-- Opening Marker --

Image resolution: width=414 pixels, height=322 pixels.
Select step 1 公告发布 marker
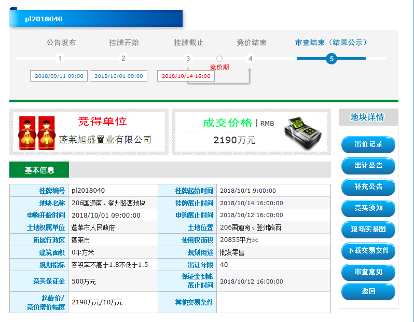(60, 59)
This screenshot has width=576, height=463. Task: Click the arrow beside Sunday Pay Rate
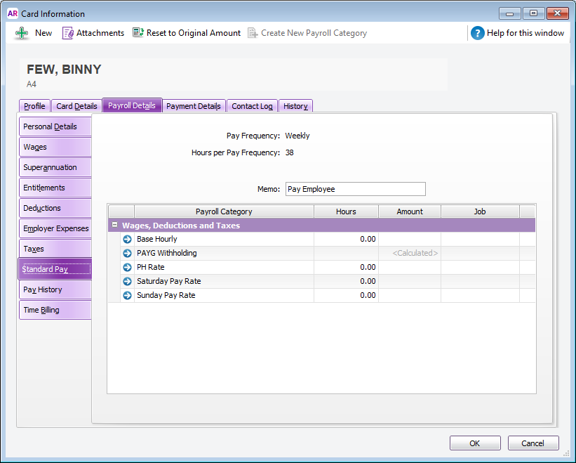[x=127, y=295]

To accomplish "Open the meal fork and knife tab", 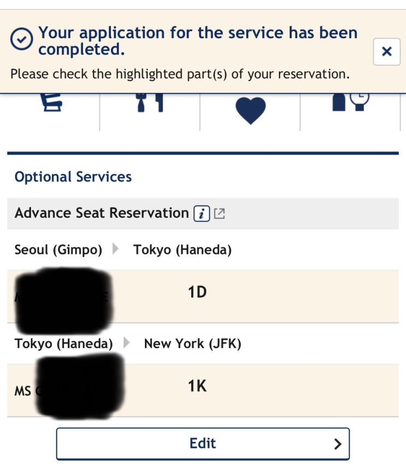I will [150, 103].
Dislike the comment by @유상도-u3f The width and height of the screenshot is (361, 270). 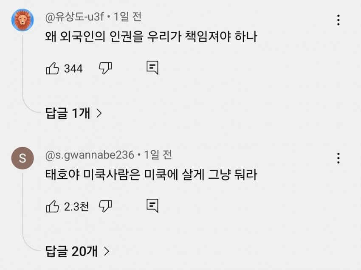pyautogui.click(x=105, y=68)
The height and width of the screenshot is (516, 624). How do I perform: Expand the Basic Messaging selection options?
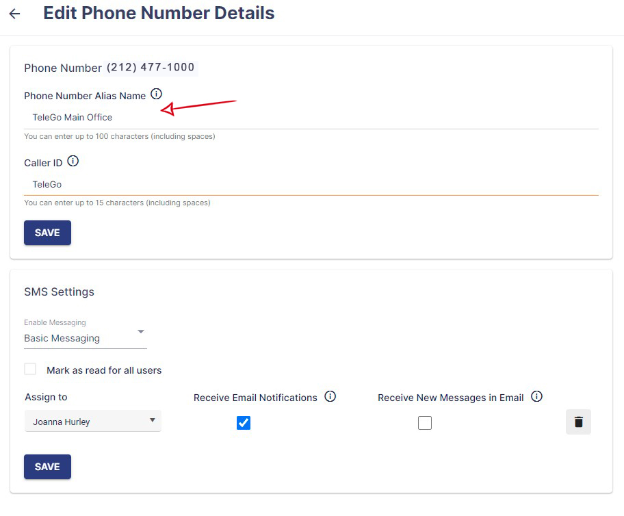[141, 331]
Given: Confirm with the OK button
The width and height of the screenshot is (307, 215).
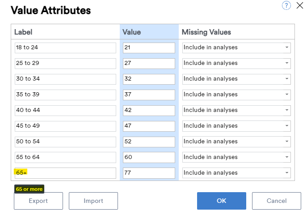Looking at the screenshot, I should pos(222,201).
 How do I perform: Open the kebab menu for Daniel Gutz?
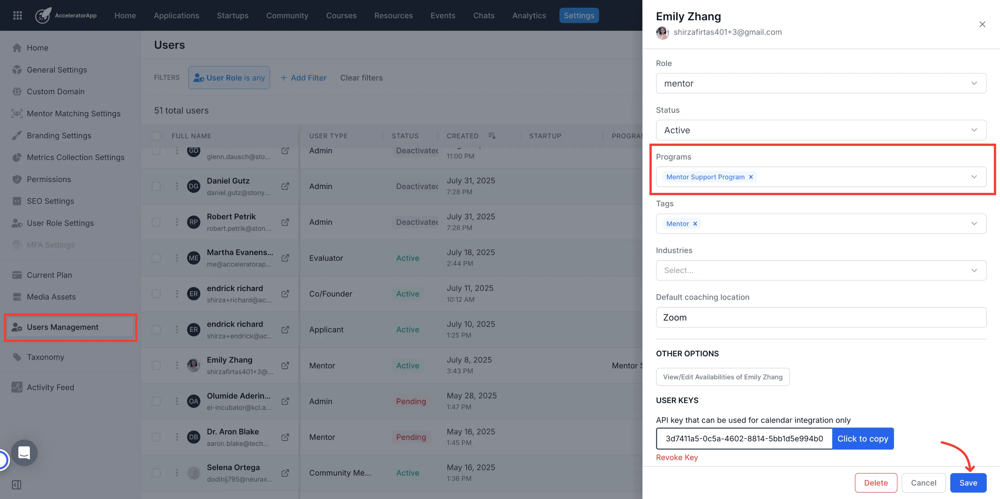pyautogui.click(x=177, y=186)
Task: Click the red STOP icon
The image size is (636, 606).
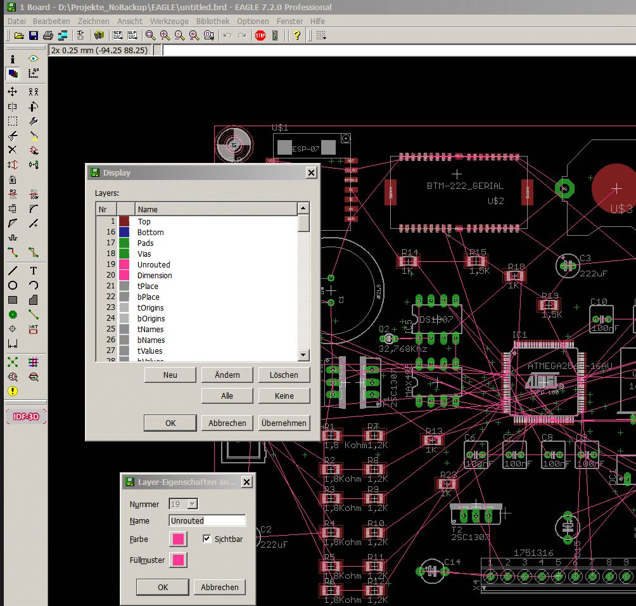Action: click(260, 35)
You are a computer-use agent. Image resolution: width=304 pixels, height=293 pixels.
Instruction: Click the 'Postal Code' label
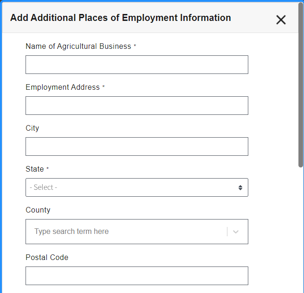[x=47, y=258]
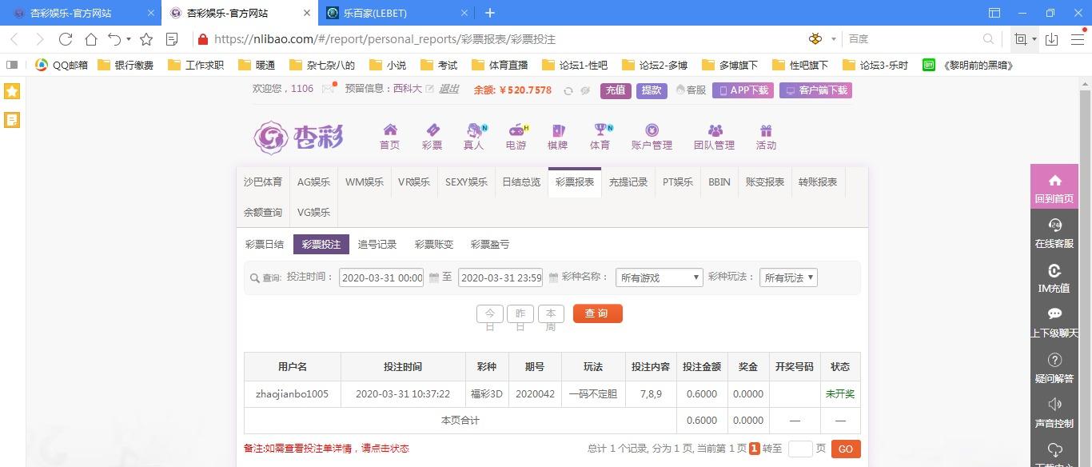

-- Closing Marker --

_EXERCISE_
Pick up at the line containing "How do I perform: Open" and copy each line exactly until the data ends, including that last line; copy no pictures.

_ANSWER SECTION_
 How do I perform: Open the kebab menu for Daniel Gutz?
pyautogui.click(x=177, y=186)
Task: Click the red STOP icon
The image size is (636, 606).
Action: click(260, 35)
You are a computer-use agent. Image resolution: width=304 pixels, height=293 pixels.
Instruction: Click the 'Postal Code' label
[x=47, y=258]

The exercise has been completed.